Startup in tough market survives with tight cost control
In business school terms, it’s possible to turn a profit in a recession if your costs reflect the reality of a tough market.
In real-world terms, it’s possible to stay in the black if the owner takes his turn pulling orders and the salespeople bring strong backs to the job of stacking heavy pavers onto pallets.
Launched last summer in the midst of the worst construction downturn in decades, Parker Hardscape Supply Inc. in Reno turned a modest profit during its first construction season, says President Eric Thompson.
And sales continue to grow slowly, perhaps, but growing this year as homeowners cautiously open their wallets for home-renovation projects such as patio pavers, retaining walls and outdoor fireplaces.
But Thompson, a 10-year veteran of the hardscape business who named the company after his son, keeps an iron grip on his costs.
For instance, the company outsources its trucking to Dayton Valley Turf, which itself has excess capacity during the downturn.

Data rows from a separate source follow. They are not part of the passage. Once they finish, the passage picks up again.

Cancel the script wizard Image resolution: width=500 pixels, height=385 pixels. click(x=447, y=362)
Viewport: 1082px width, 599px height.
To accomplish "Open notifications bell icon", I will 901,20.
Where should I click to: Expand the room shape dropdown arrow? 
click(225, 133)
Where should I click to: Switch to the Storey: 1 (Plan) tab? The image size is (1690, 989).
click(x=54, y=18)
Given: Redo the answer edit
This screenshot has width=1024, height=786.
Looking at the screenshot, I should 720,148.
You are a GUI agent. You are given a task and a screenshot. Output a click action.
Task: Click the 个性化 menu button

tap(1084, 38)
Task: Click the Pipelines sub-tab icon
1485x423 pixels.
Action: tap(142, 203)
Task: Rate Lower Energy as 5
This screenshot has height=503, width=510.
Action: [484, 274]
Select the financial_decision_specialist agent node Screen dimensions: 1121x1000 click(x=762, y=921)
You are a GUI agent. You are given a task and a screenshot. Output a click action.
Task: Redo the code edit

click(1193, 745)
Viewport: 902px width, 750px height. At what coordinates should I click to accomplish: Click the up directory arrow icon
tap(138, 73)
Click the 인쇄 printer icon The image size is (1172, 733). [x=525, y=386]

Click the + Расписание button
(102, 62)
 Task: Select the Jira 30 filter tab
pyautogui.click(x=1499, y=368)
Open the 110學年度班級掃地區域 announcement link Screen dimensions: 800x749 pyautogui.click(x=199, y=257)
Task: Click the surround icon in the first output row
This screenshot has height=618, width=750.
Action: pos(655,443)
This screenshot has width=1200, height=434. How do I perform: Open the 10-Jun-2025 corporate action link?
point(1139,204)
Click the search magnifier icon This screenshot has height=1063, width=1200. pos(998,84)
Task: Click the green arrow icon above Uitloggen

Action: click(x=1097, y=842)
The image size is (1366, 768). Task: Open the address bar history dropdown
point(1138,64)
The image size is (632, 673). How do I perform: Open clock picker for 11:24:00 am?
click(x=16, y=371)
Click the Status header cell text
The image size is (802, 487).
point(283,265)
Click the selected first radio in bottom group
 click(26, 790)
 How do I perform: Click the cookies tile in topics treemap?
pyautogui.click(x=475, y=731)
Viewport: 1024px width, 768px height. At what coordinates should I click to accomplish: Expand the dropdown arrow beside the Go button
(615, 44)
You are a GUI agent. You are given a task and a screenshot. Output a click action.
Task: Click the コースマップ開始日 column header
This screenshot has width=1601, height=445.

“That way, we don’t have any truck payments in the winter,” says Jerred Herrell, sales and operations manager for Parker Hardscape.
The company splits the cost of its yard space with Belgard Hardscapes, which wanted to stock some materials closer to northern Nevada customers than its paver-stone manufacturing plant at Stockton.
The arrangement helps Parker Hardscapes keep a close handle on its inventories, as Thompson knows that he can fill larger orders by simply walking across the yard.
Parker Hardscapes shares facilities, too, with Dustin Rand’s Safari Rockeries, a maker of large-sized rock sculptures such as the carved elephants at the entrance to the Whole Foods Market in Reno.
The two companies’ product lines are complementary, Thompson says, and they often share customers.
Largely, however, the effort to control costs at Parker Hardscape mostly translates into a lot of hard work.
“There are not big sales egos here,” says Thompson, noting that the three-person staff loads trucks, works with homeowners and contractors, sweeps up and keeps the books. “We knew we had to get our overhead very low.”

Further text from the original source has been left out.